Lula ainda deve negociar com o PP a troca no comando da Caixa e da Funasa. A Fundação Nacional da Saúde, alvo de diversas denúncias de desvios, extinta no início do mandato de Lula, é uma máquina de distribuir dinheiro para prefeituras em ações na saúde, o que interessa muito ao PP.

Disputa paulista
Apesar da menor repercussão com a substituição de Márcio França nos Portos e Aeroportos por Silvio Costa Filho do Republicanos (PE), essa foi uma troca politicamente mais delicada para o presidente. França resistiu em entregar o cargo, e é exatamente a pasta que tem o maior projeto (em valor) do novo Plano de Aceleração ao Crescimento (PAC), o túnel Santos-Guarujá, no litoral paulista.

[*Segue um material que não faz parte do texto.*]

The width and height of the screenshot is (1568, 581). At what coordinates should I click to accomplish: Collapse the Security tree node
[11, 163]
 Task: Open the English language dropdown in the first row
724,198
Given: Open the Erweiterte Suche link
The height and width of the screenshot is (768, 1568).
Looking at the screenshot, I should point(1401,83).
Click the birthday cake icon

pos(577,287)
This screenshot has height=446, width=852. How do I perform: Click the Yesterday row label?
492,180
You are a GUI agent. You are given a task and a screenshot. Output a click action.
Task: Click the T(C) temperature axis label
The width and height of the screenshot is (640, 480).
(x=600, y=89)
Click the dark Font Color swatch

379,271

O túnel, que terá 860 metros de extensão, representa um investimento de R$5,4 bilhões em recursos federais, sendo R$2,5 bilhões já disponíveis no caixa da Autoridade Portuária de Santos, controlada pelo ministério agora comandado por Silvio Costa, aliado e do mesmo partido do governador de São Paulo, Tarcisio de Freitas.

Na principal base eleitoral de Márcio França, que foi prefeito de São Vicente, na região Metropolitana da Baixada Santista, a obra seria um trunfo importante para as pretensões do pessebista em São Paulo.

Nos oito meses que esteve à frente da pasta, França entrou várias vezes em conflito com Tarcísio, que, além de adversário político, foi ministro da Infraestrutura do governo Bolsonaro, pasta que comandava o Porto de Santos, que estava sendo preparado para a privatização, proposta rejeitada por França.

Com a troca do comando, resta saber se Tarcísio conseguirá emplacar um aliado para substituir o atual presidente da Autoridade Portuária de Santos, o advogado Anderson Pomini, recém nomeado por França e ligado ao vice-presidente Geraldo Alckmin.

O descontentamento de França com a troca de cadeiras ficou evidente, na quinta-feira, quando ele provocou Tarcísio reproduzindo uma foto do governador com o presidente Lula. "Saúdo o Lula por trazer para o governo o Tarcísio de Freitas e seu partido para nos apoiar. O Brasil voltou", escreveu o ministro em uma rede social.

Um importante líder petista no Congresso resumiu ao Correio a situação. "Quem perdeu foi o França. Eu, no lugar dele, também estaria esperneando", disse.

Geraldo Alckmin foi outro que perdeu espaço no governo, já que a pasta de Desenvolvimento, Indústria, Comércio e Serviços (Mdic) cederá parte das suas atribuições para o novo ministério da Micro e Pequena Empresa, que abrigará França. Alckmin só não perdeu a pasta toda para o correligionário, ideia defendida por petistas e com pouca resistência do PSB, por decisão do próprio Lula, que julga importante o papel do vice pelo diálogo que estabeleceu com setores do empresariado resistentes à atual gestão.

O governador de São Paulo chegou a ameaçar sair do partido em caso de adesão ao governo, mas assessores do Palácio dos Bandeirantes confirmam que está pacificada a permanência dele no PR.